Policy Frameworks for AI Energy Demands
Brookings urges power efficiency standards in AI rules. EU AI Act updates from January 2026 mandate energy disclosures for high-risk models. US FERC Order 2026, issued March 15, prioritizes storage interconnections.
Incentives boost storage. US Inflation Reduction Act extensions fund USD 10 billion for data center batteries through 2032. Australia's Clean Energy Regulator approved AUD 500 million (USD 330 million) for 5 GWh LDES on April 9, 2026.
G7 energy ministers meet in May 2026 for AI power pacts, Brookings suggests. China mandates 100 GW storage for data centers.
Markets react. Fluence Energy shares rose 8% to USD 28 on the Brookings news. Tesla Energy backlog reached USD 15 billion in Q1 2026 earnings.

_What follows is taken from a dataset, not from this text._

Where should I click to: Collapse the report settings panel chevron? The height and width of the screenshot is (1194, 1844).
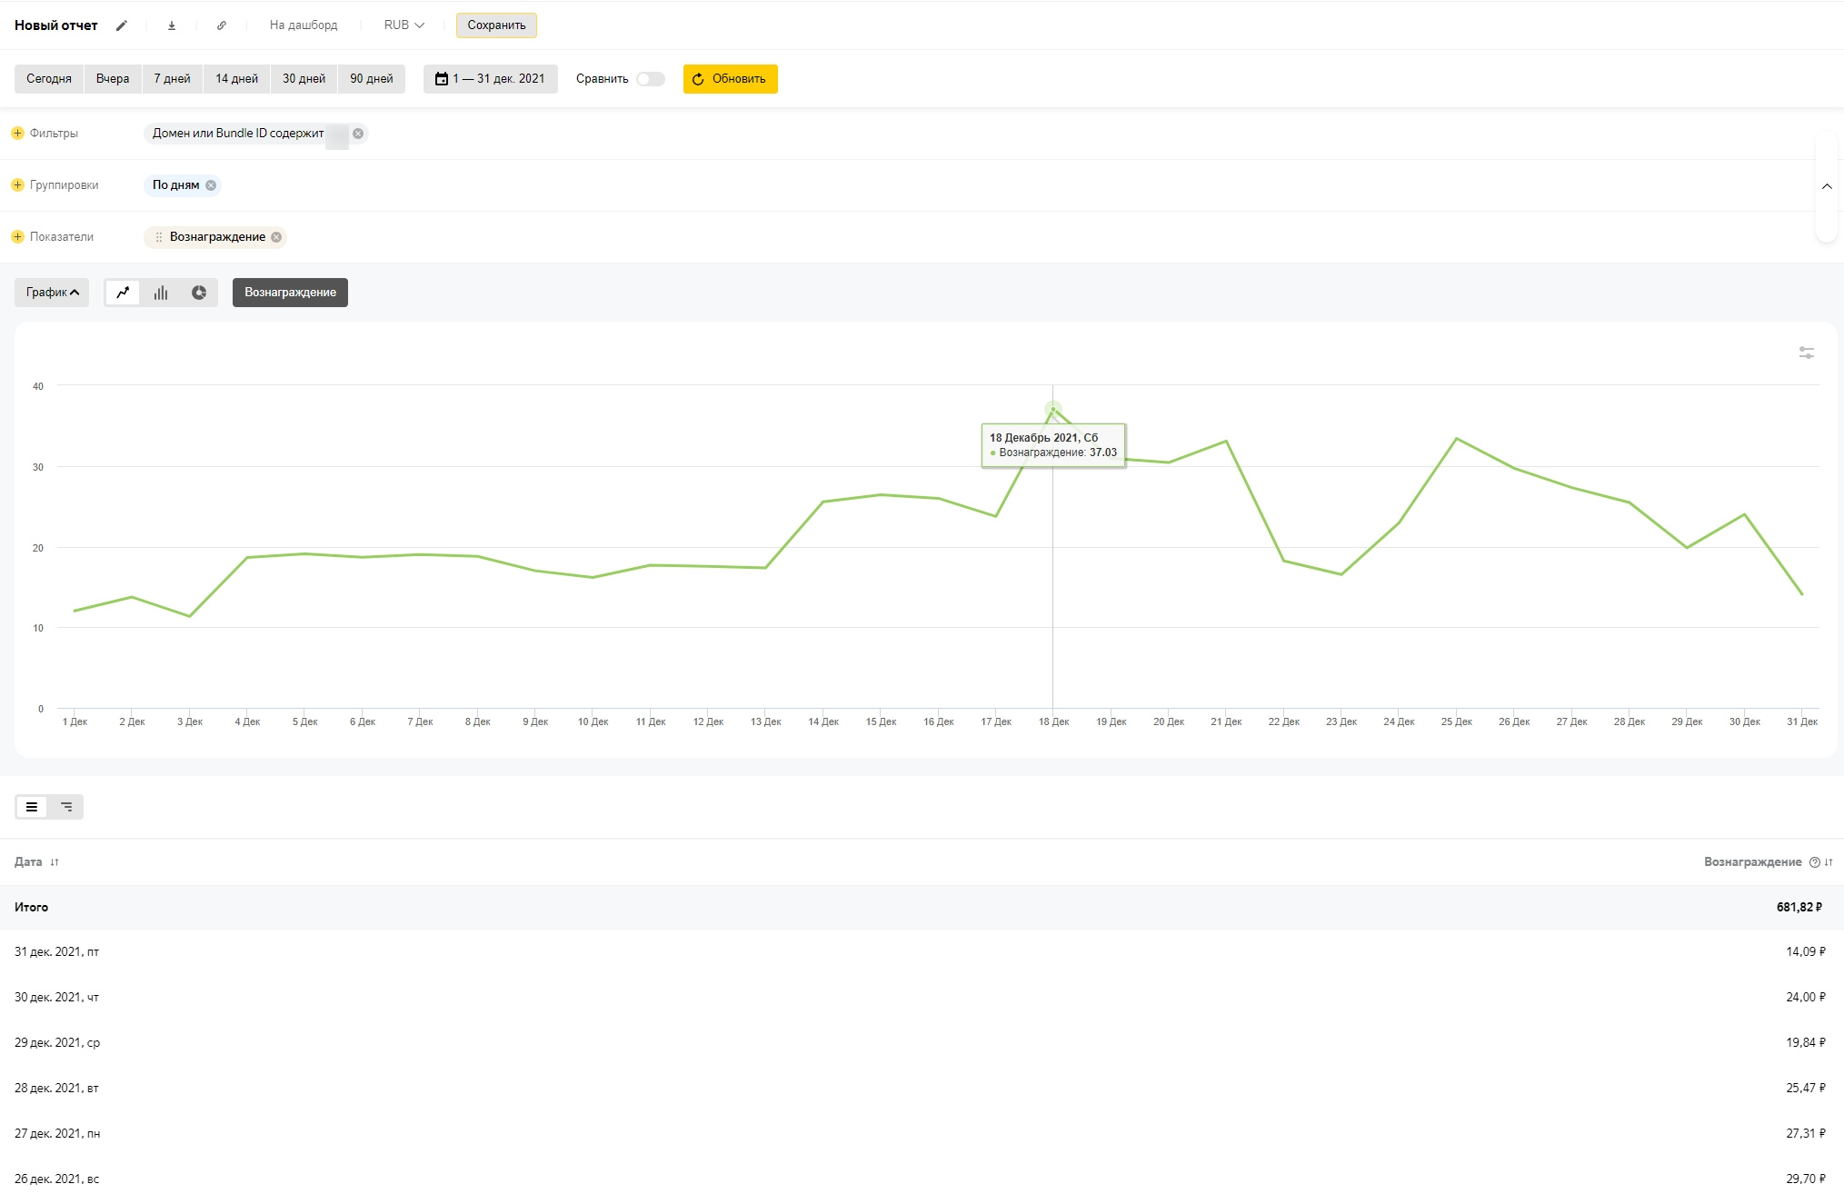1826,186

Commercialization Challenges
Lithium demand for AI batteries hits 1 million tonnes by 2030, doubling output, Benchmark Mineral Intelligence forecasts. CATL's sodium-ion offers 160 Wh/kg at 30% lower cost; 5 GWh production starts Q2 2026.
Grid upgrades cost USD 2 trillion by 2030, Brookings estimates. US transmission delays average 7 years, EIA data. Co-located microgrids reduce times to 18 months.
Hyperscalers invest. Amazon committed USD 4 billion to 10 GWh Virginia storage in February 2026. Google partners with Nevora on 50 MW/200 MWh systems for 90% renewable matching.
The Bottom Line on AI Energy Demands
Brookings projects AI energy demands at 2,500 TWh by 2030, transforming grids. 500 GWh storage at under USD 100/kWh unlocks USD 500 billion investments. Track FERC queues and EU AI Act enforcement.